| TEXTE À EXAMINER |
━━━━━━━━━━━━━━━━━━━━━━━━━━━━━━

Depuis Doba, la Conférence des Évêques du Tchad a livré, ce 6 mai 2026, une déclaration sans détour. Dans un contexte marqué par les attaques terroristes et les affrontements intercommunautaires meurtriers, l’Église catholique condamne avec fermeté « des tueries » qu’elle juge inacceptables, rappelant le caractère sacré de toute vie humaine.
Les évêques disent partager la douleur nationale après les violences à Dar Tama, dans le Guéra, ainsi que l’attaque de Boko Haram contre la base de Barka Tolorom, qui a coûté la vie à de nombreux soldats. Mais au-delà du drame sécuritaire, leur inquiétude vise aussi la sphère politique.
Ils dénoncent une « dégradation brutale » de la situation démocratique, pointant des arrestations d’opposants et de voix critiques, perçues comme une menace pour la cohésion sociale et le vivre-ensemble.
Pour l’épiscopat, la diversité du pays doit être une force, non un facteur de division.
Face à cette crise multidimensionnelle, les évêques appellent au dialogue, à la retenue des autorités et au respect du pluralisme, restaurer la confiance pour éviter que le pays ne s’enfonce davantage.

━━━━━━━━━━━━━━━━━━━━━━━━━━━━━━

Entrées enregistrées
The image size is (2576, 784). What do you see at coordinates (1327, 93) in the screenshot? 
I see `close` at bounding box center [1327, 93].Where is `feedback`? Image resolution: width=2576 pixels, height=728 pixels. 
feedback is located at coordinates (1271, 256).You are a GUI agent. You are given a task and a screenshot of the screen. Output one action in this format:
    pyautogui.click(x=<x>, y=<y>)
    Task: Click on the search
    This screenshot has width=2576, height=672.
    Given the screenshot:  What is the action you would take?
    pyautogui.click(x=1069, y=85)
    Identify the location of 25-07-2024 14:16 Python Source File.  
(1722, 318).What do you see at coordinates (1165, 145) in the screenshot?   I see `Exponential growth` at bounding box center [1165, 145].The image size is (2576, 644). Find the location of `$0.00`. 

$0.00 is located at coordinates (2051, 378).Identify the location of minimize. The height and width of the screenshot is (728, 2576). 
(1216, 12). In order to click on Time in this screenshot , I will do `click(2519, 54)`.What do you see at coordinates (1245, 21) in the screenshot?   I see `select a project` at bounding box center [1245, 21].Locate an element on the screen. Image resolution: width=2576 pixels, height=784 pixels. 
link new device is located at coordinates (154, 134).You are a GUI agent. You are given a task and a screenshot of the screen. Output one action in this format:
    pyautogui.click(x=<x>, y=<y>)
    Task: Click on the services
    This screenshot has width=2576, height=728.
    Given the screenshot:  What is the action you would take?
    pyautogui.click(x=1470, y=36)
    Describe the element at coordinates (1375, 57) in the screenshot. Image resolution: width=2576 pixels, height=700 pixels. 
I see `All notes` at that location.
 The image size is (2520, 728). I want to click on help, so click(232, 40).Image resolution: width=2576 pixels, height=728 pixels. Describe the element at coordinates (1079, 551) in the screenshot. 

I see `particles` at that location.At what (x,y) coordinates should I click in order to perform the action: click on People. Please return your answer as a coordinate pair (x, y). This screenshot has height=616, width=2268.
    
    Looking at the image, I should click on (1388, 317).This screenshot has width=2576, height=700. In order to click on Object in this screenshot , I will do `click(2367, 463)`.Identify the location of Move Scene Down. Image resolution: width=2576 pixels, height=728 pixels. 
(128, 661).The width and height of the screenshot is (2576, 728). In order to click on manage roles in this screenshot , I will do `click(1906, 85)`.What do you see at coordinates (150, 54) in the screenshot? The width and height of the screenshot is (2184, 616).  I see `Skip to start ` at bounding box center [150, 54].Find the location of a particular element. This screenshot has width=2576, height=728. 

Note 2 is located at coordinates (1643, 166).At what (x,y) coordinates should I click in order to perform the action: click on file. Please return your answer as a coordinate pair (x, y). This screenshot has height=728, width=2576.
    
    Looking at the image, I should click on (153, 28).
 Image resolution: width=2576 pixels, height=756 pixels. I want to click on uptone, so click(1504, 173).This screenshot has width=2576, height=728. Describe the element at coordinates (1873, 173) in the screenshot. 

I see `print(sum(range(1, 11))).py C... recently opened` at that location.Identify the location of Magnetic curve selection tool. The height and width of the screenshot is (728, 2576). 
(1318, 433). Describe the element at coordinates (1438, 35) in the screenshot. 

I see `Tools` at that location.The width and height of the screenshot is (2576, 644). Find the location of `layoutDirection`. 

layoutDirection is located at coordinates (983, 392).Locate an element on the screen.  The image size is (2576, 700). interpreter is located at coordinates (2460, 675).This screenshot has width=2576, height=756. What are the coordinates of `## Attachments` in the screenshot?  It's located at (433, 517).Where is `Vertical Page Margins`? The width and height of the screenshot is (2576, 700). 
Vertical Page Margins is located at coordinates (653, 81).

━━━━━━━━━━━━━━━━━━━━━━━━━━━━━━

| CONSIGNE |
Recopiez à l'identique le passage du texte sur la déclaration des évêques du Tchad qui s'ouvre sur les mots contenant « Les évêques disent » et se termine par « ne s’enfonce davantage. ».

| ESPACE DE RÉPONSE |
Les évêques disent partager la douleur nationale après les violences à Dar Tama, dans le Guéra, ainsi que l’attaque de Boko Haram contre la base de Barka Tolorom, qui a coûté la vie à de nombreux soldats. Mais au-delà du drame sécuritaire, leur inquiétude vise aussi la sphère politique.
Ils dénoncent une « dégradation brutale » de la situation démocratique, pointant des arrestations d’opposants et de voix critiques, perçues comme une menace pour la cohésion sociale et le vivre-ensemble.
Pour l’épiscopat, la diversité du pays doit être une force, non un facteur de division.
Face à cette crise multidimensionnelle, les évêques appellent au dialogue, à la retenue des autorités et au respect du pluralisme, restaurer la confiance pour éviter que le pays ne s’enfonce davantage.